Michael Holley and Vincent Goodwill debate over a recent ranking of the NBA's top 10 players.

At the time, James Harden took a lot of heat for forcing his way off the Nets in the middle of last season. In retrospect, he comes off as the guy who saw the Brooklyn situation for what it truly was.

Harden opened up about that to Yaron Weitzman of Fox Sports.

“I don’t mean to, like, just down talk to anybody or whatever. It was just, there was no structure and even superstars, they need structure. That’s what allows us to be the best players and leaders for our respective organizations,” he said....

“I just feel like,” Harden continued, “internally, things weren’t what I expected when I was trying to get traded there. I think everybody knows that. And I knew people were going to talk and say, ‘You quit’ and all that stuff, but then the following summer, the other superstar there [Durant] wanted to leave. So it’s like: Am I still the quitter?”

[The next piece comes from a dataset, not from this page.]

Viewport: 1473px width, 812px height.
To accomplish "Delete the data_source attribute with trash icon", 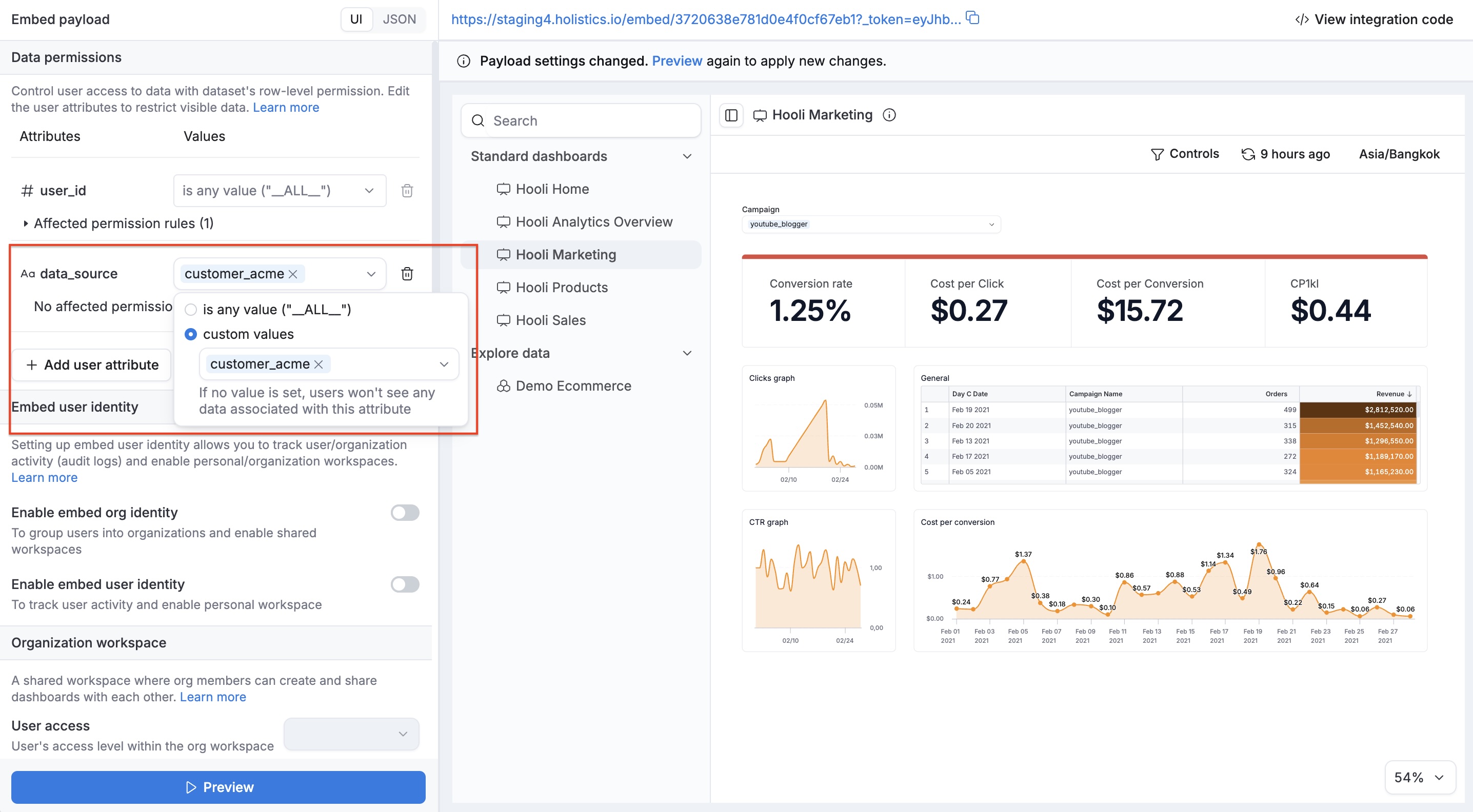I will click(407, 273).
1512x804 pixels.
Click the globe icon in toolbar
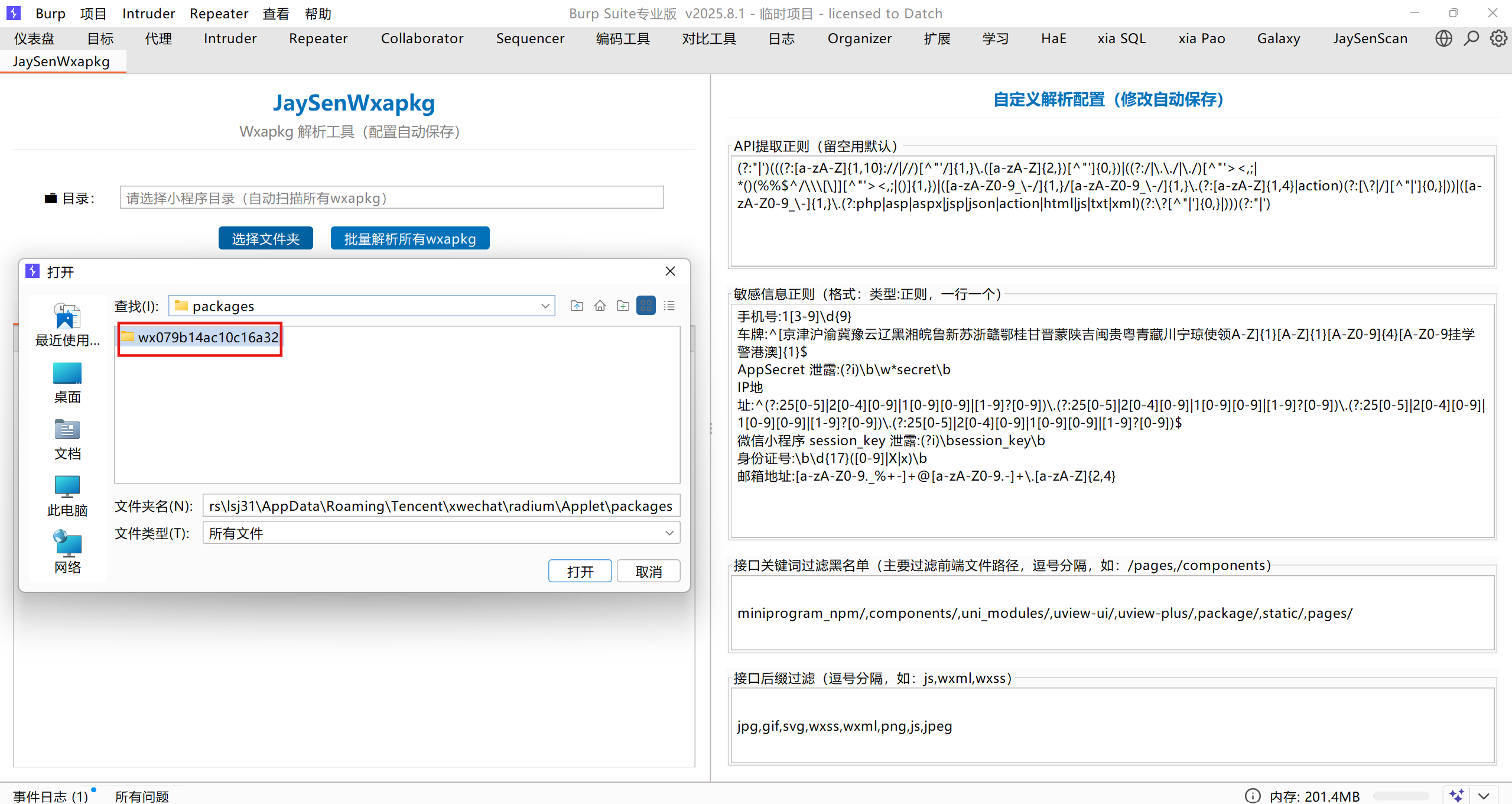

Last season with the Nets was a mess. Kyrie Irving was out of the lineup because he refused to get vaccinated, then he was in and out of the lineup as Nets changed their stance, then Irving was back before the playoffs when New York’s mandate was lifted. Joe Harris missed most of the season due to ankle surgery. Harden was traded for Ben Simmons, but Simmons never set foot on the court last season.

Kevin Durant and Harden clashed as well, Weitzman reports.

Also, Harden and Durant, according to multiple Nets sources, butted heads during the season – Durant didn’t think Harden was in peak physical shape, and told him as much; Harden, meanwhile, struggled to adjust to an ecosystem where everything was no longer catered to him. According to a friend, Harden also became frustrated with the Nets training staff and its focus on maintenance, rest and recovery; after all, in Houston he’d run stadium stairs and lift – even after games sometimes – and he never got hurt.

Most teams focus on rest and recovery around the league, considering the marathon 82-game schedule. However, what works for each player — post-game lifting is quite common around the league — varies from player to player. Harden’s routine was different — likely very different from the routine that worked for then-coach Steve Nash — and it led to a culture clash.

Harden is in Philadelphia now, a different player dealing with a different culture as he tries to adjust to playing next to Joel Embiid (and, hopefully soon, Tyrese Maxey again). Philly has won three straight and improved to 15-12 (fifth in the East), but there’s a lot of work to do and chemistry to build before they are the contender that some thought they could be — that Harden wants them to be.

Harden is honest in the interview about his legacy — he has had an unquestioned Hall of Fame career, but it lacks elite playoff success (he’s been to the NBA Finals once, with the Oklahoma City Thunder in the Durant/Russell Westbrook era). He understands the 76ers are his best chance to change that part of the narrative around him and he’s willing to do what it takes. And if that means leaving Brooklyn for a better situation, so be it.

There is nothing Harden can do about that part of his legacy in December, other than to build up chemistry (and rack up some wins) with the guys he will need when we get to the spring. That and staying healthy.